China said on Monday it was forbidding its airlines from joining a European Union carbon emissions scheme to protect the climate. The companies now face fines or may even be barred from landing at EU airports. The dispute comes as the EU is looking to China to help tackle the euro debt crisis. 

The European Union scheme to charge airlines for carbon emissions has led to a dispute with China, which announced Monday that it was forbidding its airlines to pay the new fees.

The Civil Aviation Administration of China said in a statement on its website that the rules "contravene the United Nations Framework Convention on Climate Change and international civil aviation regulations."

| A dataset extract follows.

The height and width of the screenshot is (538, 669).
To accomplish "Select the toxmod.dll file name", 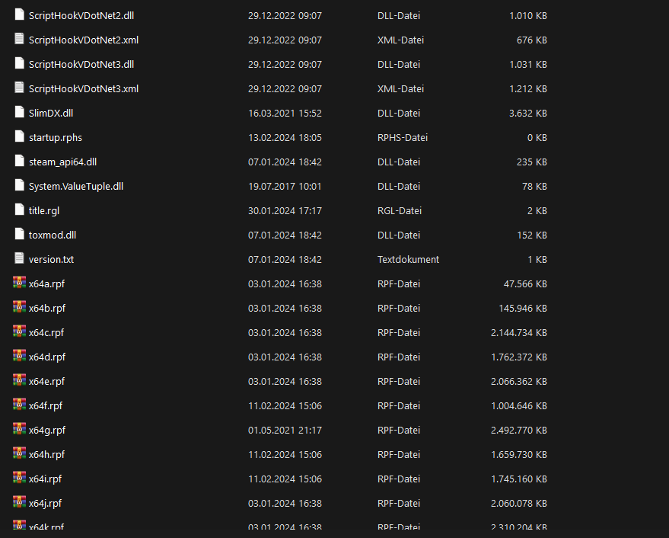I will [53, 235].
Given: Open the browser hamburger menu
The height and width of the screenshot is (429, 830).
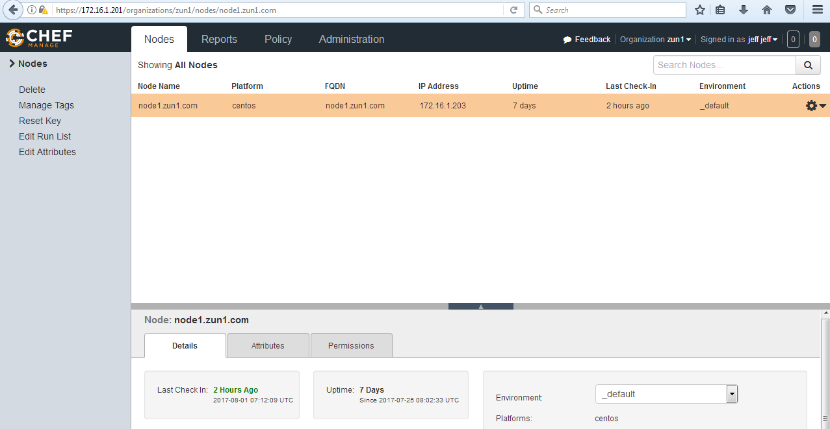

Since January 1, all airlines are required to buy certificates for the carbon dioxide they emit through landings and takeoffs in the European Union. Airlines that fail to comply face fines and may even be banned from landing at airports in the EU.

The China Air Transport Association (CATA) estimates that the EU scheme will cost Chinese airlines some $120 million in the first year alone, and that the amount could triple by 2020.

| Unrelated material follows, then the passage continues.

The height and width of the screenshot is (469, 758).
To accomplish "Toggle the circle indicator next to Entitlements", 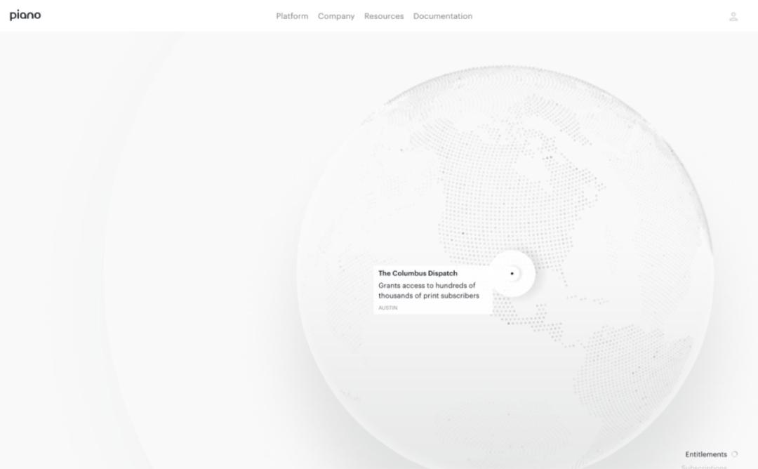I will 734,454.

The dispute comes at a sensitive time for the EU, which is wooing China, a major holder of foreign reserves, to invest in bailout funds to help tackle the euro debt crisis. Chinese and EU leaders are due to hold a summit next week.

No Immediate Impact

The US, Russia, India and global airlines have also criticized the EU plan. The European Court of Justice in December rejected a US complaint against it and ruled that including foreign airlines in the EU emissions trading scheme is permissible.

The EU's ambassador to China, Markus Ederer, said he hoped the dispute could be resolved through negotiations. He said China's boycott wouldn't have an immediate impact because payments won't come due until 2013, when airlines have to report their CO2 emissions for 2012.

Ederer told journalists in Beijing that the fee would boost the price of a ticket from Beijing to Brussels by 17.50 yuan, or around €2. "I leave it to you to make a judgment on whether this is too much for saving the Earth," he said.